You can clip and it can be done safely. No the clipped signal isn't going to rip the sub's surround or spider or we wouldn't be able to run square waves thru speakers and the clipping present in so many recordings would blowing speakers all the time, so lets cross that off the "never ever clip under any circumstances" list. You cannot clip an amp into an "ocean of noise" - the amp will fail first and the power supply will not be able to maintain voltage at those levels of clipping, so let's cross that off the list. Plenty of people run their amps into clipping, the clipping indicator is there to let you know you're clipping not to signal impending doom and that your speakers will be failing any moment now. DJs often run their equipment at clipping and they're depending on their equipment to make money. Something else to be crossed off the "never ever clip" list.

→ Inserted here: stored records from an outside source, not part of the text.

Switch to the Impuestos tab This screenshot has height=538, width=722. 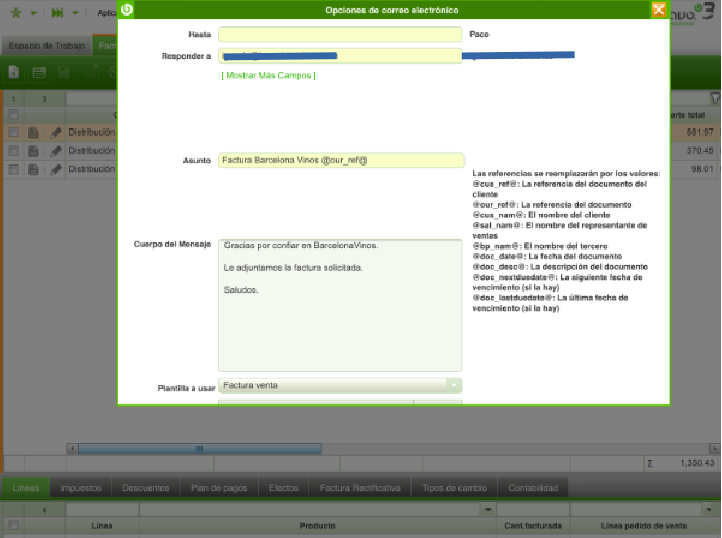(81, 488)
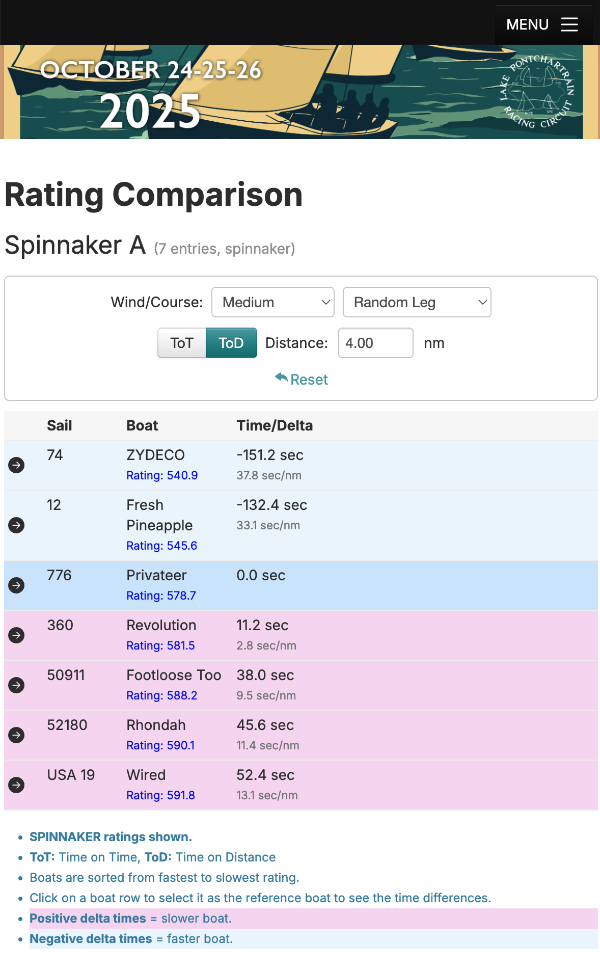The height and width of the screenshot is (971, 600).
Task: Click Privateer's reference selection arrow icon
Action: coord(16,585)
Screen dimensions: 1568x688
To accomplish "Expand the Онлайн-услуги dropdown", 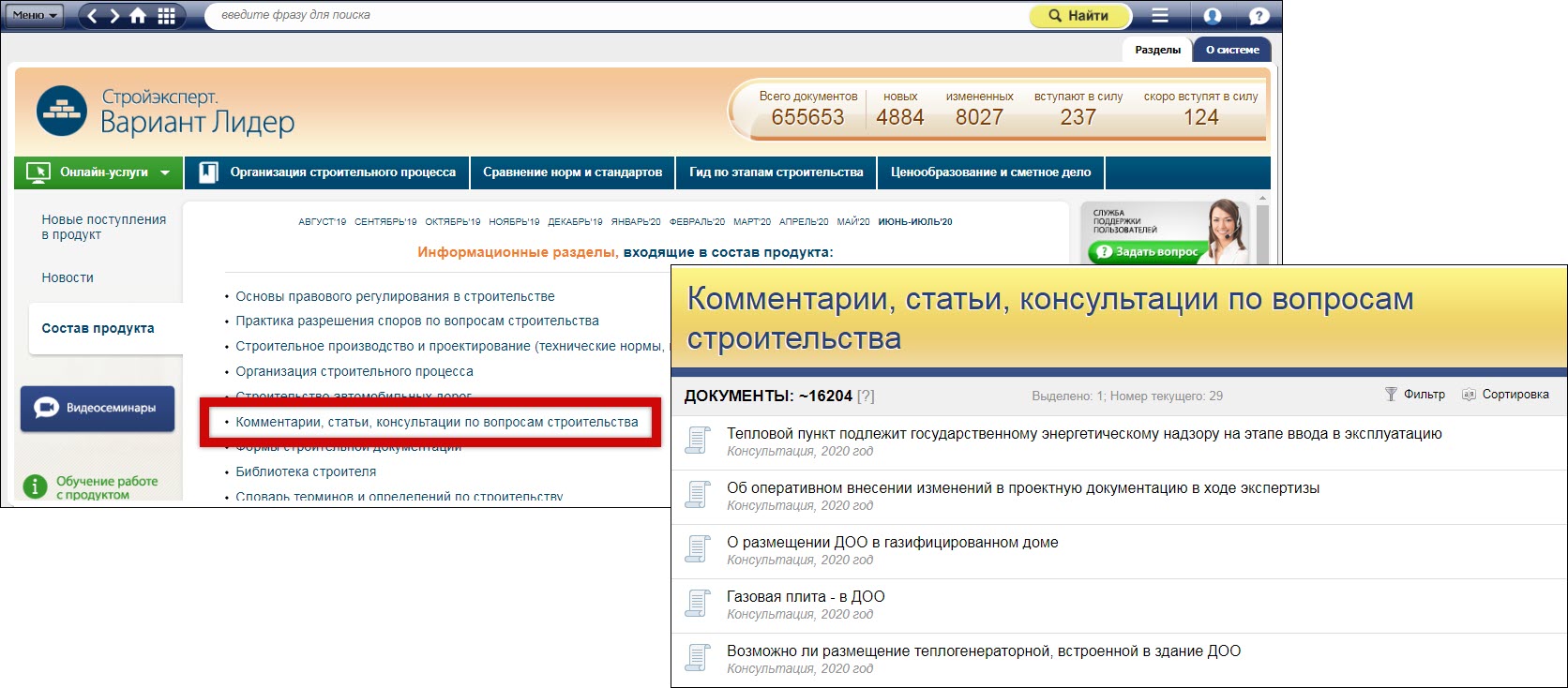I will click(x=99, y=172).
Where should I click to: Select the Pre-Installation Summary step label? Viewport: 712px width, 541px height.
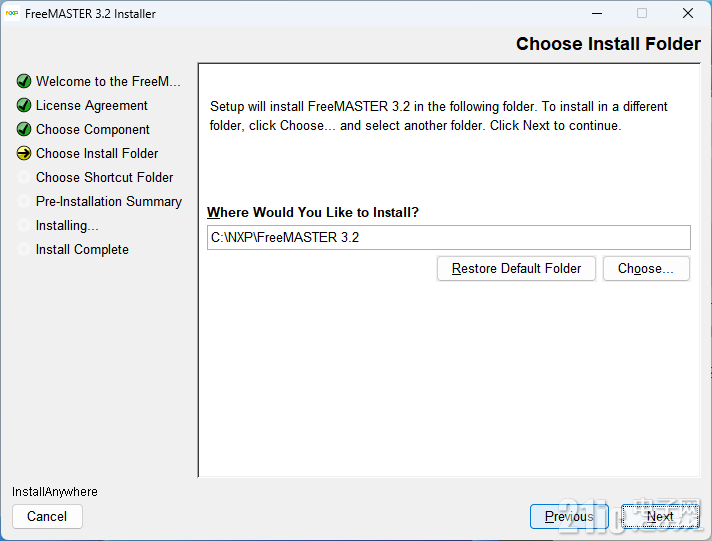pyautogui.click(x=109, y=201)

It's not rocket science and can easily be explained a post or two. Some 18 year old kid who just installed his first audio system can understand that if he set his gains not to clip, but turns on 6db of bass boost he's going to clip. Should he play Bass Mechanic for at max volume for hours under these conditions - probably not. Can he compensate by turning the volume down 3db and play Bass Mechanic all day long - sure can. And if he's playing Van Halen, he can get away with the 6db of clipping all day long. If you can do simple addition and subtraction, then you can safely clip.
 
The fact that you mention the need for a circuit to blow before it fry's the woofer is indemic to my point and a matter of symantics; we did not include a protection circiut in the intital and susequent post. Playing music that is clipping should be avoided, plain and simple. There is no benefit unless your doing a SPL drag race and need every single extra ounce of source program aplified for the "burp". I respectfully disagree that there is any good reason to push the limits for regular sound enjoyment. I will agree that under supervised, very limited applications where it can be contiuously monitred that you can, for a bit, get away with it. That is not my idea of a daily driver.